Please return, word for word, the line containing "Task: Select 通用配置 from the settings menu" and each line after it through the end of the data below, and nothing else.

**EXERCISE MATERIAL:**
========
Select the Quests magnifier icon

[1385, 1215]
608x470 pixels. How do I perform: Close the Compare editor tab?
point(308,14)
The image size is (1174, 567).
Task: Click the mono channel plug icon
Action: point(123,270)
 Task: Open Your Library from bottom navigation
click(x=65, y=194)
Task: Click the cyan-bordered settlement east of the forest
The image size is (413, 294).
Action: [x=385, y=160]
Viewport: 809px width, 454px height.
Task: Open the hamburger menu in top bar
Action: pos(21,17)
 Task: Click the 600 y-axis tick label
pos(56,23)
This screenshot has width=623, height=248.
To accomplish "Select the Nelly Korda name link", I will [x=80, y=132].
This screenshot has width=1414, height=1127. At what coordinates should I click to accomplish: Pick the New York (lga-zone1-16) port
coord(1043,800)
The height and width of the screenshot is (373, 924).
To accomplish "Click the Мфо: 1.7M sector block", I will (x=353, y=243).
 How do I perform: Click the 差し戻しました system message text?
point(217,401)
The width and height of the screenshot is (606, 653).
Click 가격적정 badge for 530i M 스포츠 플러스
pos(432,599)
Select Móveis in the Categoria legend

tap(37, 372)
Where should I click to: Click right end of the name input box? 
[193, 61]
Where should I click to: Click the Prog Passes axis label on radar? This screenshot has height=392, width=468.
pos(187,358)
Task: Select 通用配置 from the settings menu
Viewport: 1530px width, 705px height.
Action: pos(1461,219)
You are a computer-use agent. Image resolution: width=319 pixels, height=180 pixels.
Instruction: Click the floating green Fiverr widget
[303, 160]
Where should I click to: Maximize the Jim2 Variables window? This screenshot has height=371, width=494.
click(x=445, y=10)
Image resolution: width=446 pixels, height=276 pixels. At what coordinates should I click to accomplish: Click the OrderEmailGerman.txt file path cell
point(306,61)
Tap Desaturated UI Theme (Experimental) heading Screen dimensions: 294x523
========
**OUTPUT FOR THIS EXERCISE:**
Task: Select 通用配置 from the settings menu
Viewport: 1530px width, 705px height.
Action: pos(1461,219)
You are a computer-use agent. Image resolution: width=319 pixels, height=180 pixels.
Instruction: Click the floating green Fiverr widget
[303, 160]
Where should I click to: Maximize the Jim2 Variables window? This screenshot has height=371, width=494.
click(x=445, y=10)
Image resolution: width=446 pixels, height=276 pixels. At what coordinates should I click to accomplish: Click the OrderEmailGerman.txt file path cell
point(306,61)
Tap Desaturated UI Theme (Experimental) heading Screen dimensions: 294x523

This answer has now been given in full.